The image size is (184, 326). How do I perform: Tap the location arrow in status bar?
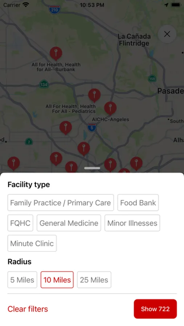coord(166,5)
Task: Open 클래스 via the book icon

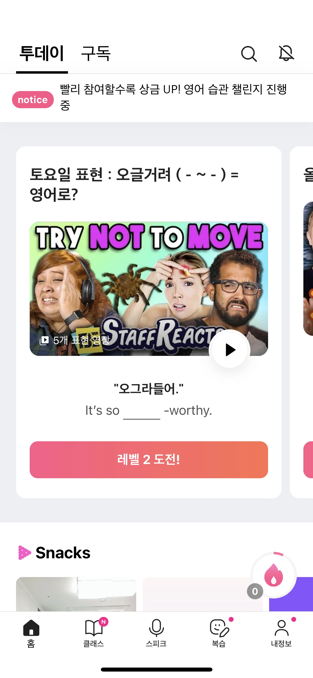Action: click(x=94, y=633)
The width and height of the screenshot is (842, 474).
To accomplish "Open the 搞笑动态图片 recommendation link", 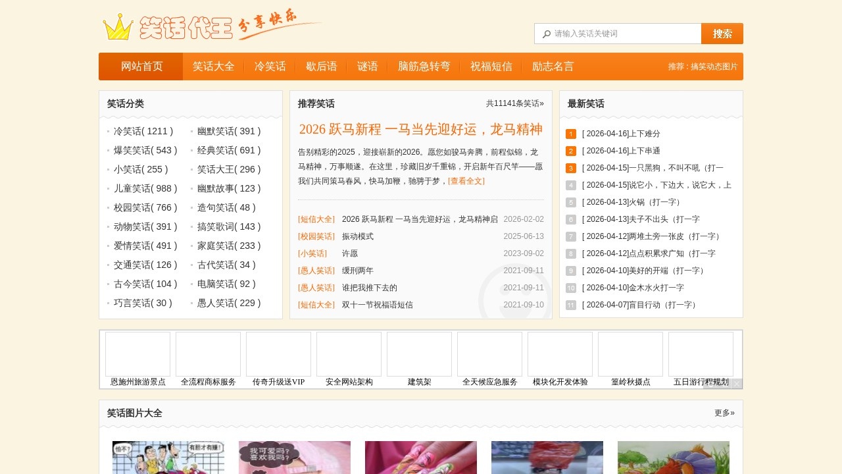I will coord(715,66).
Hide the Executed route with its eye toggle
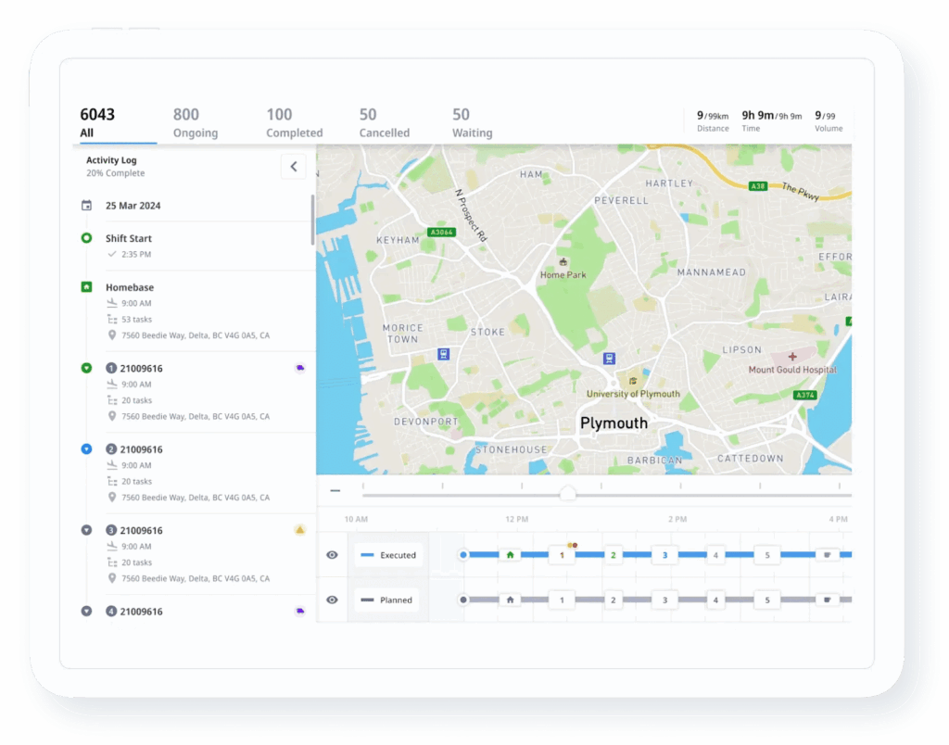This screenshot has width=949, height=745. coord(332,553)
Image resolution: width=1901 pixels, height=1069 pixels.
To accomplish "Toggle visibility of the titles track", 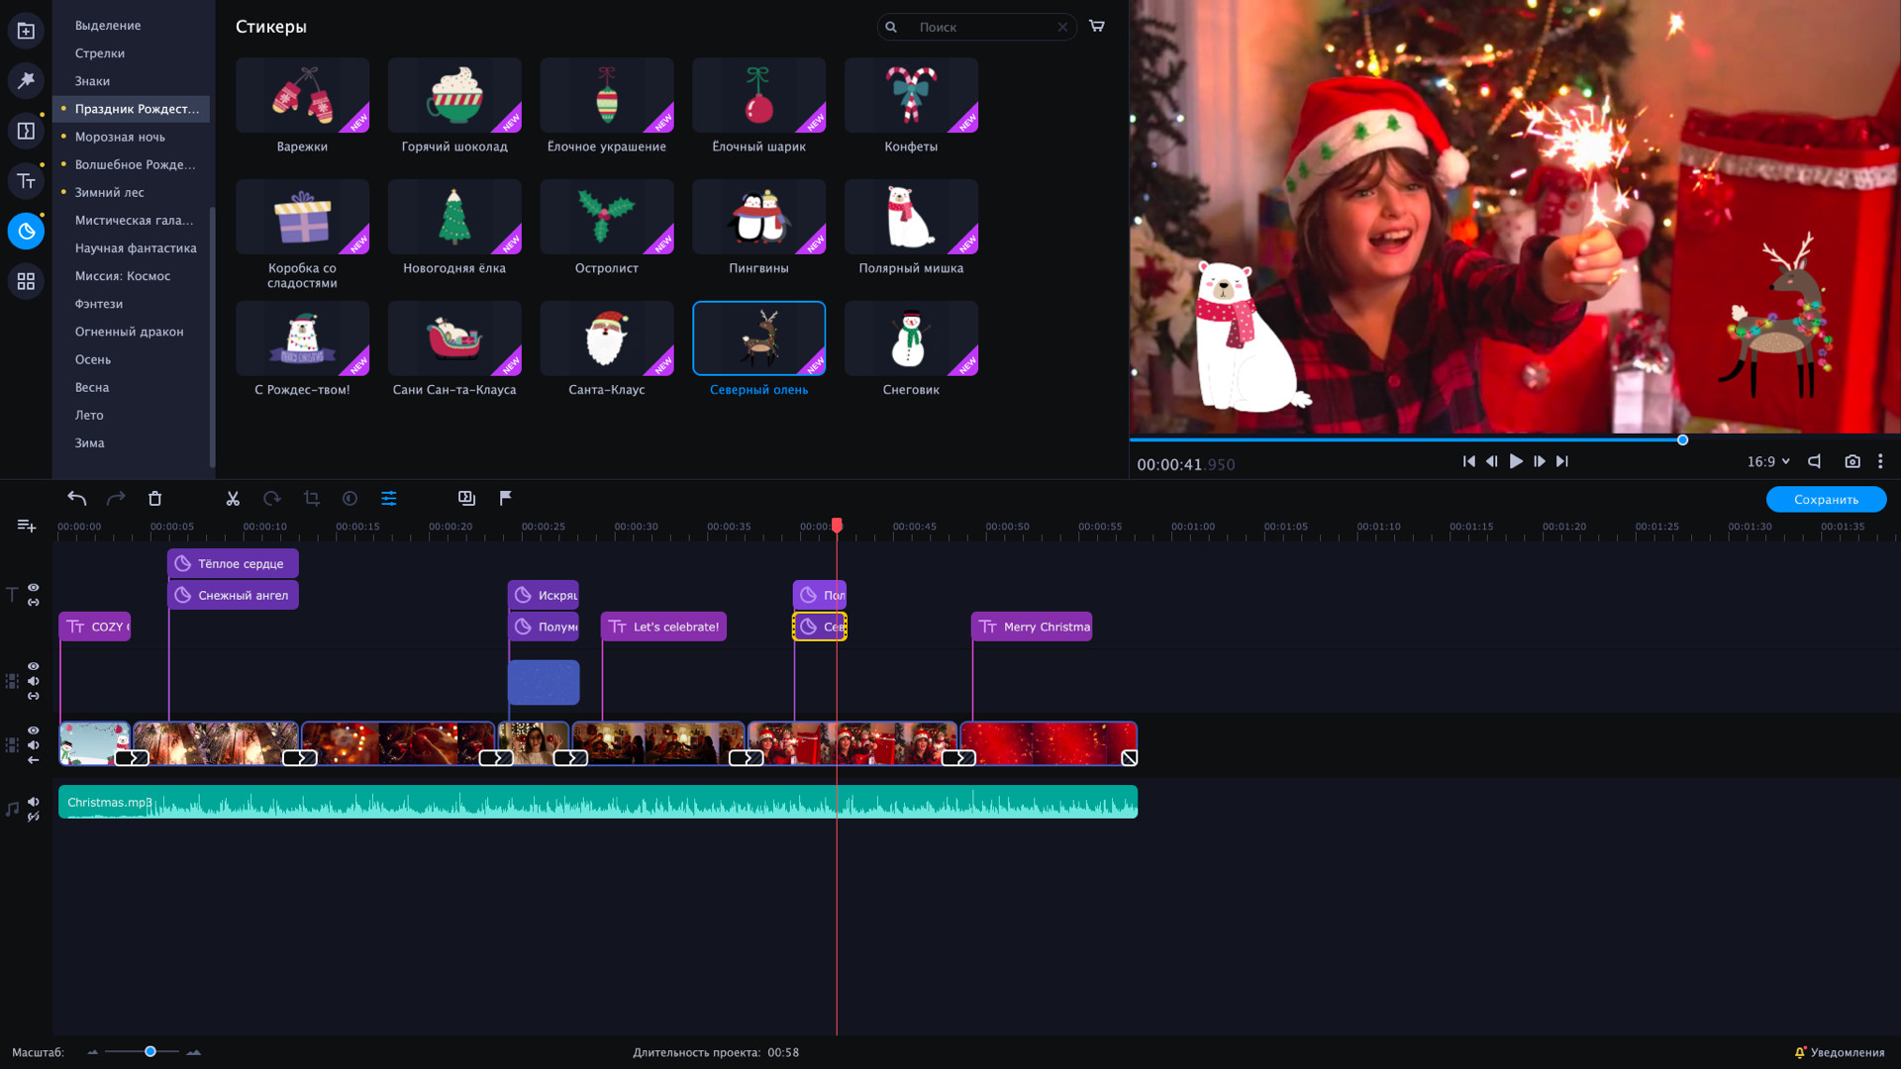I will [x=34, y=587].
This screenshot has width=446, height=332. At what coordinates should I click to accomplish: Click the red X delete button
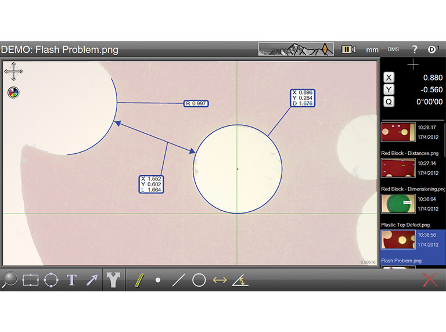(x=430, y=280)
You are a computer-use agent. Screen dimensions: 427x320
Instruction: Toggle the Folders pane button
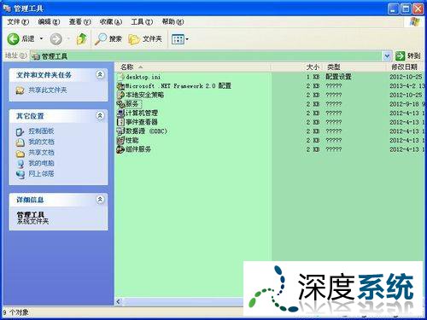pyautogui.click(x=145, y=39)
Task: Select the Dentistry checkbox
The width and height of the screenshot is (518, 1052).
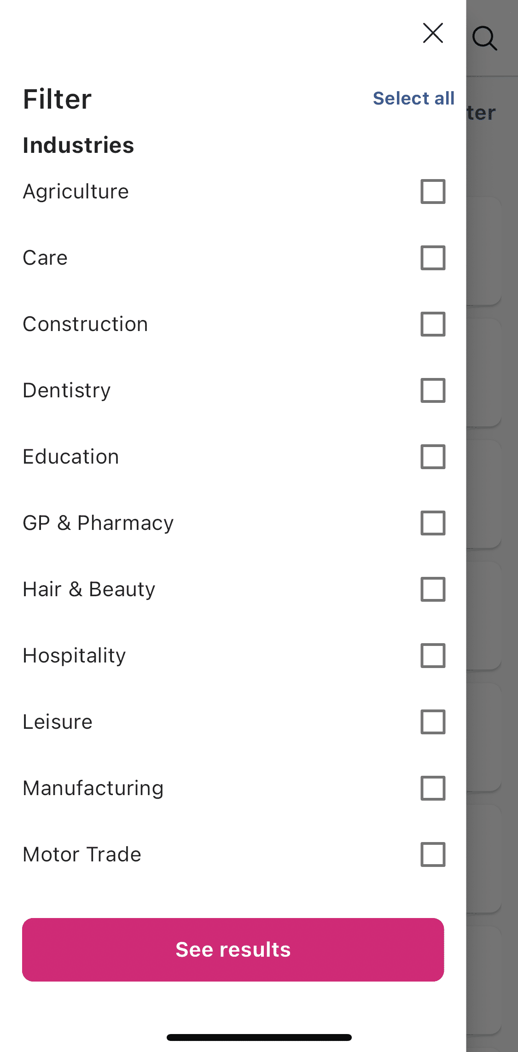Action: [433, 390]
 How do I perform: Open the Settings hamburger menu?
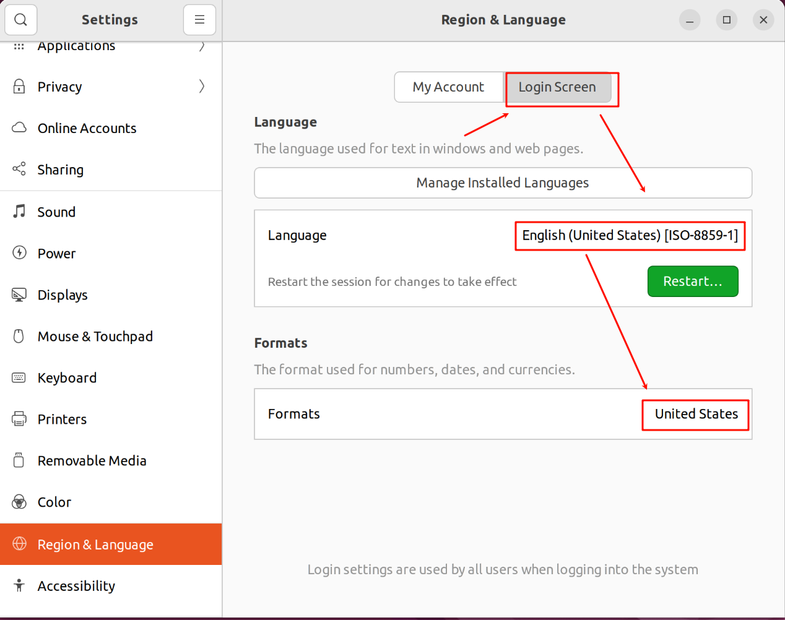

#####

**Problem statement:**
Write out the rows again, starting at the line that contains "This screenshot has width=446, height=332." and ending at the last row, with both ends included and the requests kept. Multiply every click coordinate in the answers by 0.7, rounding to whole numbers with halves rounded up, and leave the pictures out.

**Answer to the task:**
This screenshot has width=446, height=332. At what coordinates should I click to accomplish: Click the red X delete button
(x=301, y=196)
You are a computer-use agent. Screen dimensions: 427x320
Instruction: Toggle the Folders pane button
pyautogui.click(x=102, y=27)
Task: Select the Dentistry checkbox
The width and height of the screenshot is (518, 1052).
Action: [303, 273]
 How do I perform: Open the Settings hamburger menu?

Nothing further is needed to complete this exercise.